# [TRY IT]
Each line that contains the word "resolution" is to be copied from the records below.

Source data:
================
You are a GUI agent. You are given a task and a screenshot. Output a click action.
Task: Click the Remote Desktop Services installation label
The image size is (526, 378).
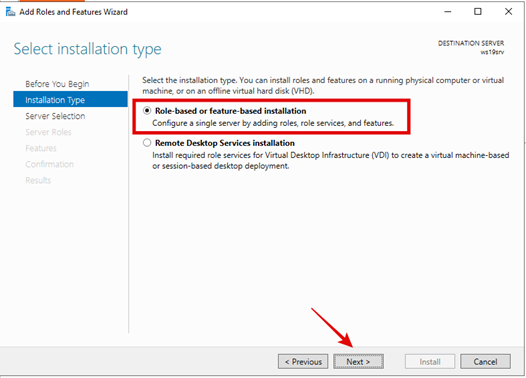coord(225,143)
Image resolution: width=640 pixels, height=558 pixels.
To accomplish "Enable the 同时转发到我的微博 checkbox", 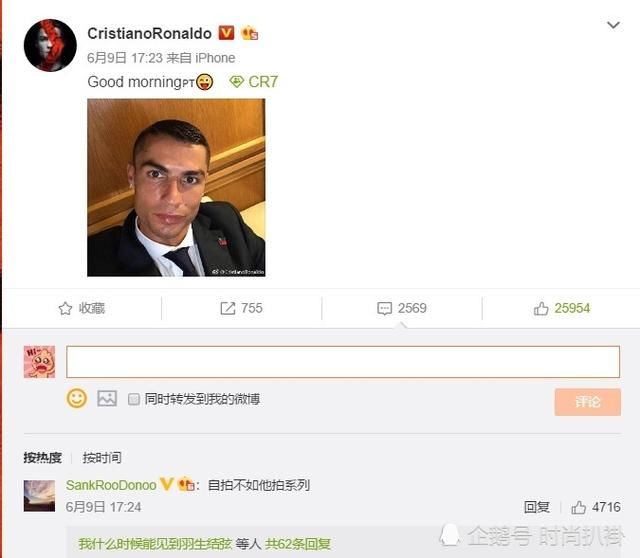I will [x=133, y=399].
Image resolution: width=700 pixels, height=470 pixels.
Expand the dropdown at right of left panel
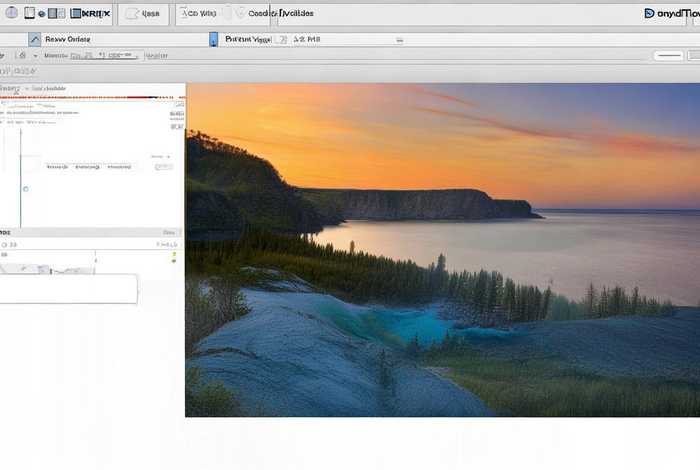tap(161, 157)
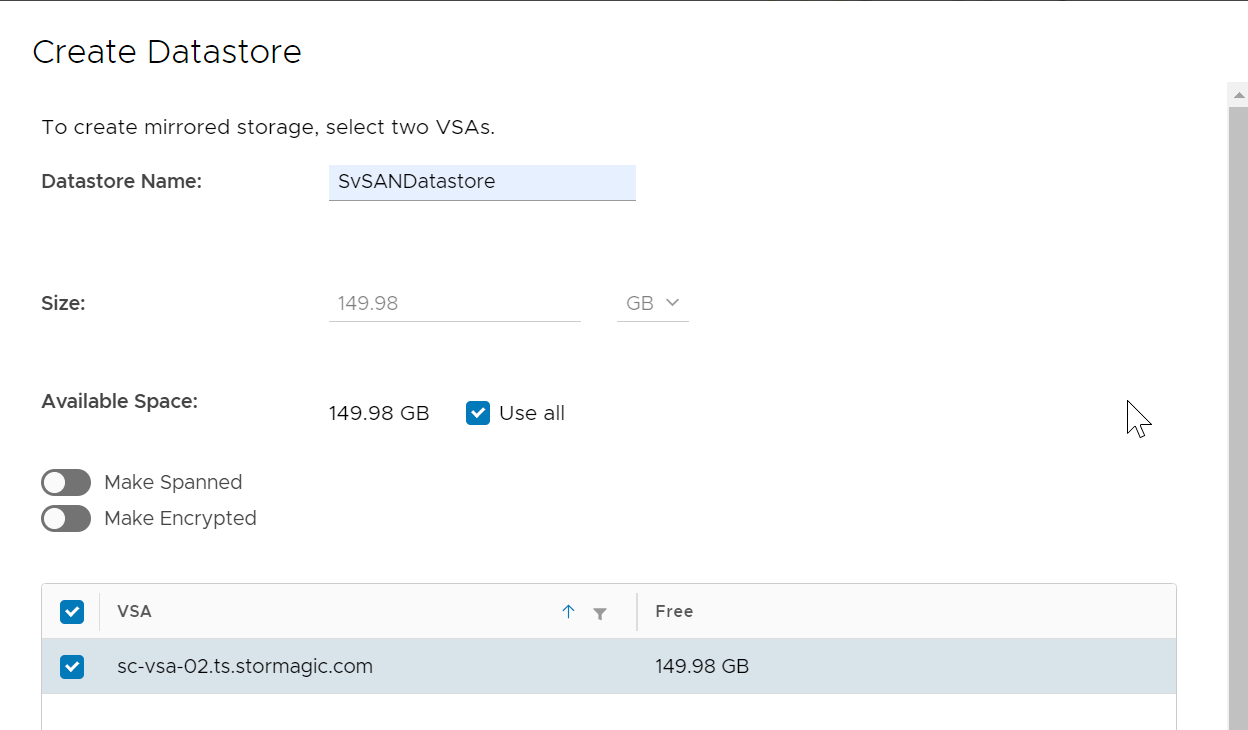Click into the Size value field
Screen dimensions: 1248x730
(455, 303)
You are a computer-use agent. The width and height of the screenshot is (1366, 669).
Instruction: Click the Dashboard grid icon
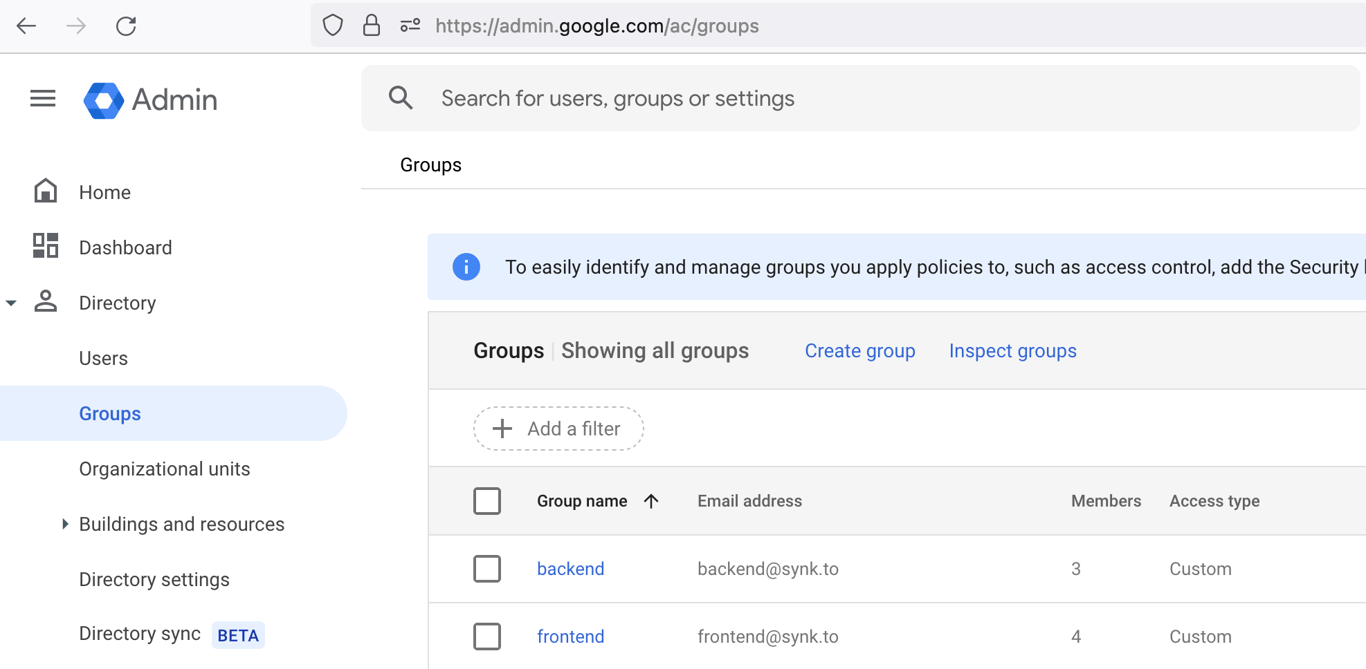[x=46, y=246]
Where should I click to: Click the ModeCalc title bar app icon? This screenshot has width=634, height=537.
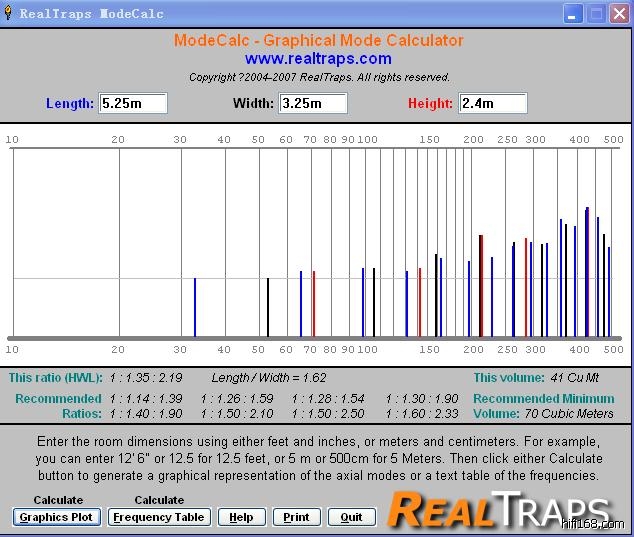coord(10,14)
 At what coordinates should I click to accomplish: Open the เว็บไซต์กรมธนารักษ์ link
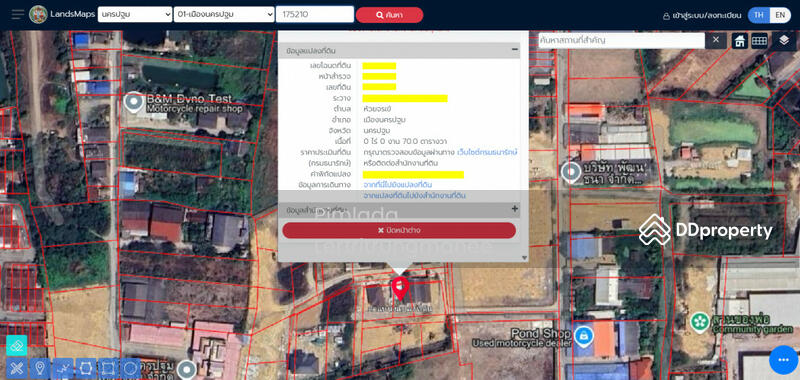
================
# [REPLY]
Image resolution: width=640 pixels, height=558 pixels.
Image resolution: width=700 pixels, height=470 pixels.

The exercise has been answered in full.